A revolução libertária, que teve o seu  apogeu em maio de 68, dividiu as águas em relação ao casamento. Por um lado, os tradicionalistas ; por outro, os “revolucionários”,  que apostavam na conquista da liberdade e  relegavam o casamento  a um plano inferior. Para nós, revolucionários,  grupo evidentemente minoritário, o vestido de noiva era um arcaísmo e a meta de  casar e constituir  família, secundária. O nosso imaginário era totalmente diferente do imaginário dos nossos pais,  que sacralizava a instituição do casamento, favorecendo os amores clandestinos. O que nós queríamos, à diferença deles, era o amor livre, cuja trombeta soprávamos com um disposição inigualável.  Para  que fosse ouvida  nos quatro cantos do mundo.
O sexo primava sobre  o amor e a hipocrisia implícita no modelo do casamento anterior era desqualificada. Questionávamos de várias maneiras  a fidelidade e pregávamos com fervor a lealdade.  Noutras palavras, apostávamos tudo no gozo, sem desconfiar que este podia nos escravizar.

Na verdade, nós escapamos à repressão imposta às gerações anteriores, mas nos tornamos vítimas do nosso ideário.  O homem era forçado a ter uma atividade sexual intensa, e a mulher , para ser liberada,  precisava dizer sim a todas as propostas masculinas. Insensivelmente, nós passamos do sexo interditado para o sexo obrigatório.

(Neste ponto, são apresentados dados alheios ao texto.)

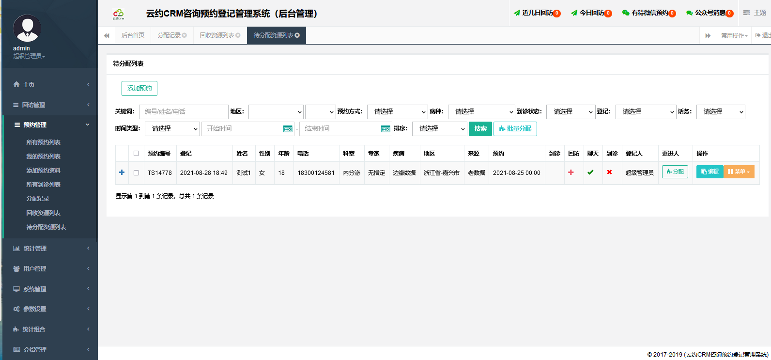Open the 预约方式 dropdown

click(397, 112)
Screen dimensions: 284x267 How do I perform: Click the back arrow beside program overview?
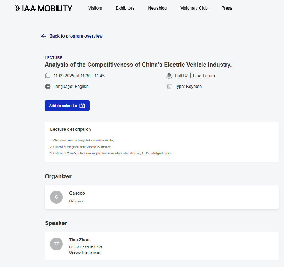coord(43,36)
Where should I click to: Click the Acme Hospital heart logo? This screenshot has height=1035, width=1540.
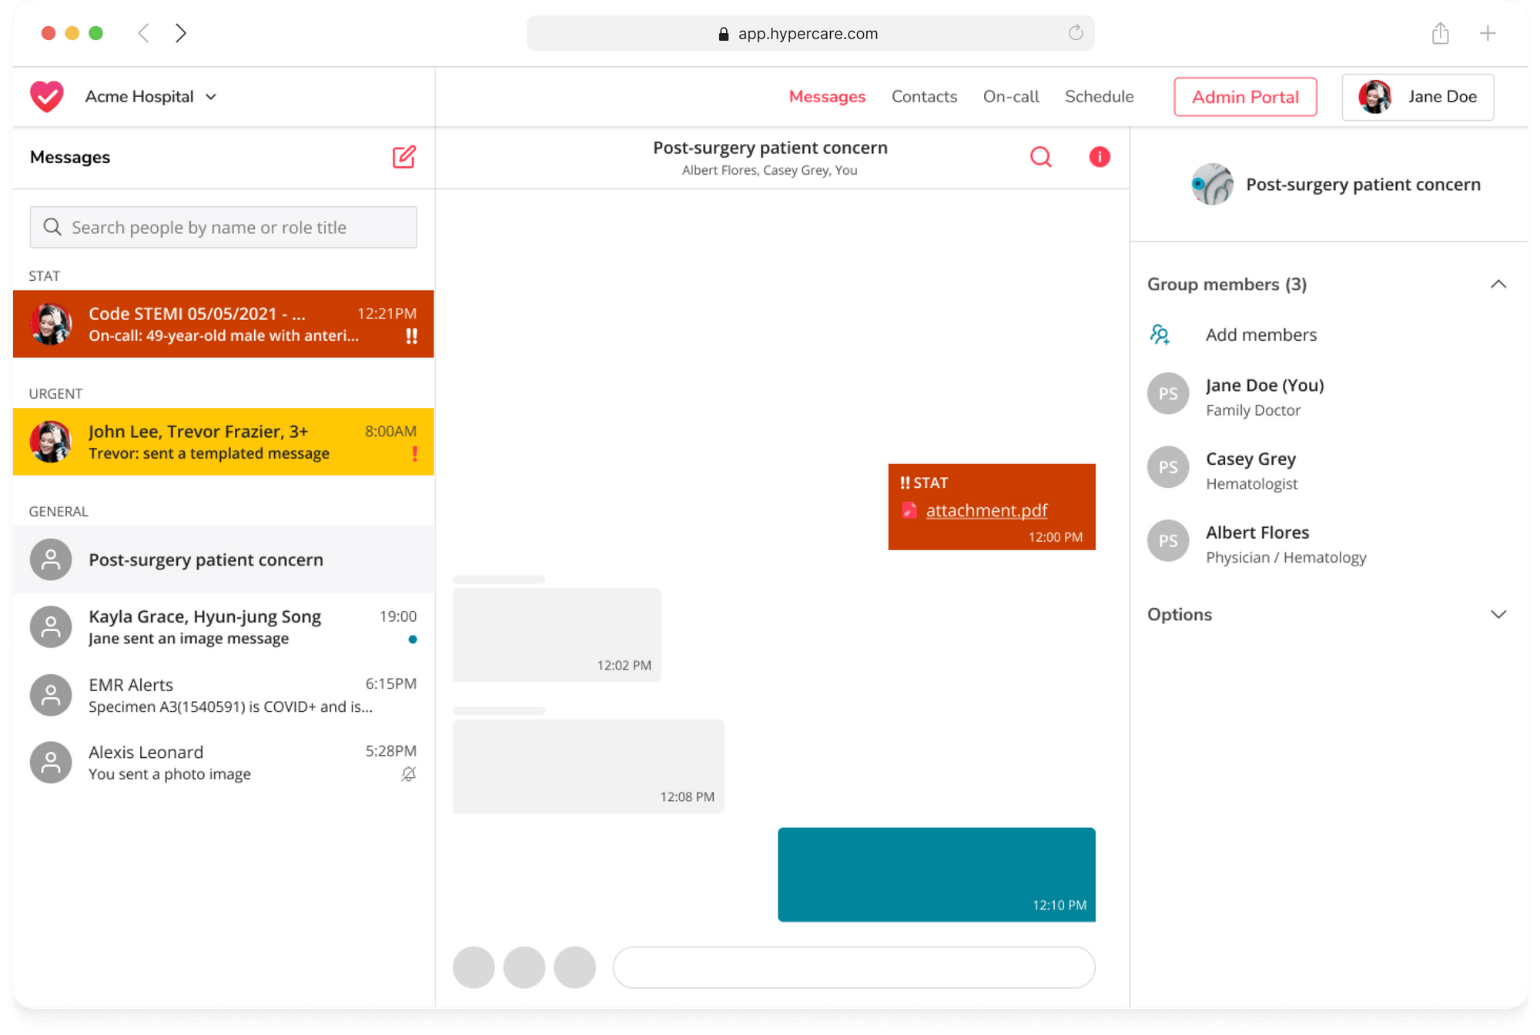coord(46,96)
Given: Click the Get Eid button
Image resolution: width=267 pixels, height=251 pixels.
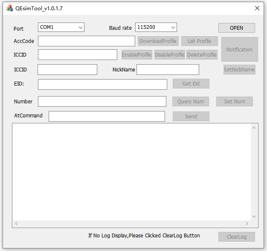Looking at the screenshot, I should pos(191,84).
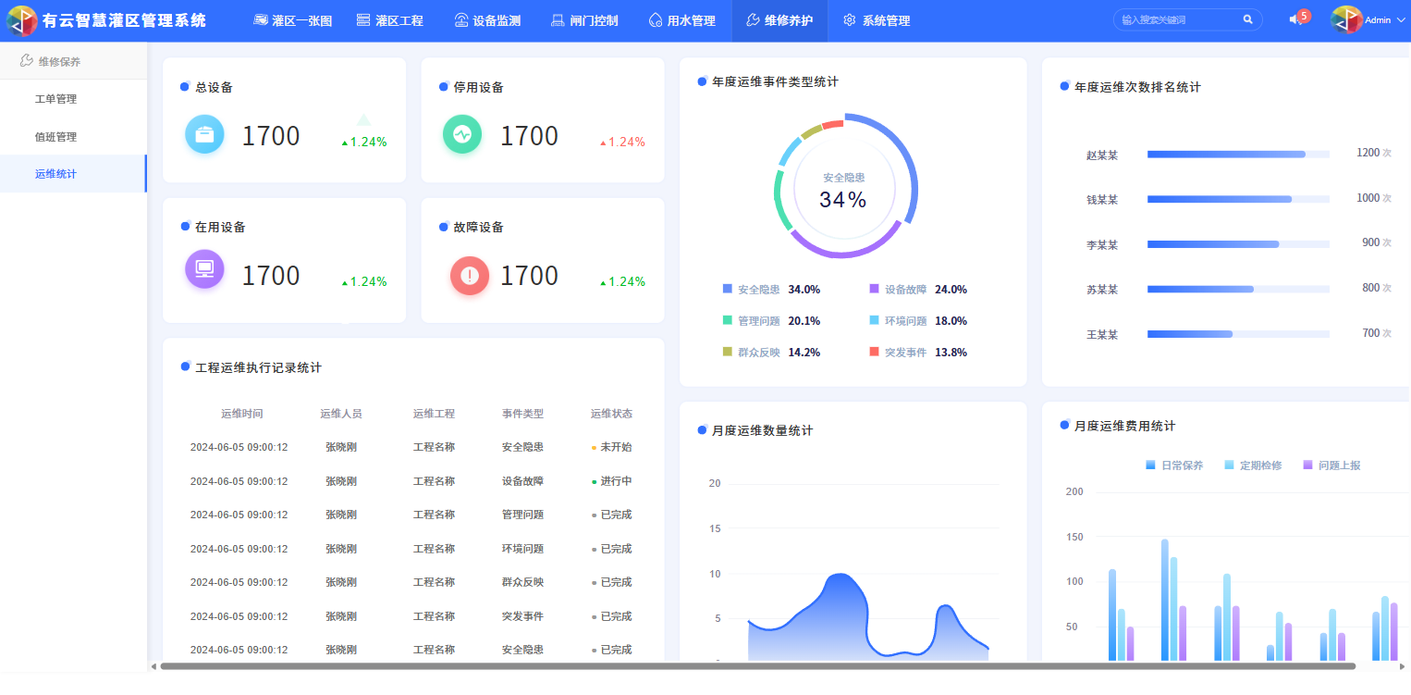Open the Admin user dropdown arrow
1411x695 pixels.
pyautogui.click(x=1400, y=20)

Foi a Aids que, nos anos 80, freou o movimento, impondo-nos  o sexo seguro em vez do sexo livre e despreocupado. Com isso,  a relação marital e a fidelidade passaram a ser novamente valorizadas. O risco real e imaginário  de mudar de parceiro e contrair o vírus levou à contenção e o casamento  surgiu novamente como uma solução.  Porém agora, o seu  significado era outro, já não implicava necessariamente a constituição de uma família. Servia de proteção e pode ser comparado a um refúgio.

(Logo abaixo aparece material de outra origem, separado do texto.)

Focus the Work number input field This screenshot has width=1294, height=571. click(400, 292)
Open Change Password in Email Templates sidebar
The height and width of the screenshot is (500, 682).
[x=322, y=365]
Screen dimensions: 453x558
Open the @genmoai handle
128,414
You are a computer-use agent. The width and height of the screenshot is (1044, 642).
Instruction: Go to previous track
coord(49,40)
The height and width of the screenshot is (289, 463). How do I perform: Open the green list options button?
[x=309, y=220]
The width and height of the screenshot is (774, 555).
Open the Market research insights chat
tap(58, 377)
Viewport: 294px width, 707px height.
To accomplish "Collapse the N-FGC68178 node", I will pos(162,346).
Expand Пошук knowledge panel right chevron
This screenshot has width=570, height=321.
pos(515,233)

A fidelidade é o imperativo dos tempos da Aids, e, ainda que seja rara, ela é o ideal dos amantes. Por isso, nos anos 80,  o amor foi entronizado. Diferentemente do que ocorria antes da revolução sexual, o casamento se tornou indissociável da satisfação amorosa, e, consequentemente, do divórcio porque o amor se quer eterno,  mas o desejo sexual é errático,  ele muda de objeto. O amor tem um pavio apagador ou, como diz Vinicius  de Moraes, não é eterno posto que é chama.
O sentimento amoroso hoje  simultaneamente sustenta e ameaça o casamento, que pode se dissolver com facilidade. O divórcio litigioso tende a ser evitado e a separação não escandaliza mais ninguém.  Tornou-se uma prática corriqueira. Tendemos a desdramatizar a separação, considerando que só a felicidade importa e  é preciso alcançá-la como for possível. Essa é a tese de As you like it, um dos últimos filmes de Woody Allen. Não dê atenção à opinião dos outros. Faça da sua vida o que for  preciso para  ser feliz é o que  este cineasta bem humorado nos diz, fazendo pouco dos imperativos do  puritanismo americano.

Noutras palavras, não se pode mais dizer que o casamento é isto ou aquilo; ele  já não é passível de definição. Cada caso é um  e a diferença precisa ser levada em conta sempre. De  verdadeiramente novo o que existe é a obrigação do respeito entre os cônjuges.  Precisamente porque é possível e fácil se separar.  Nesse contexto,o problema  da separação  são os filhos pequenos e adolescentes.  Por um lado, devem fazer o luto do ideal de ser feliz através do casamento,e, por outro lado, o luto da presença contínua do pai e da mãe. Queira ou não, é com os menores que os adultos têm que se preocupar. A evolução dos costumes impõe uma reflexão sobre  a dor  dos filhos e a melhor maneira de lidar com  o sofrimento deles, a maneira mais humana.  Casamento tudo bem. Separação também, desde que  os dois concernidos sejam responsáveis  e não percam de vista o futuro dos próximos.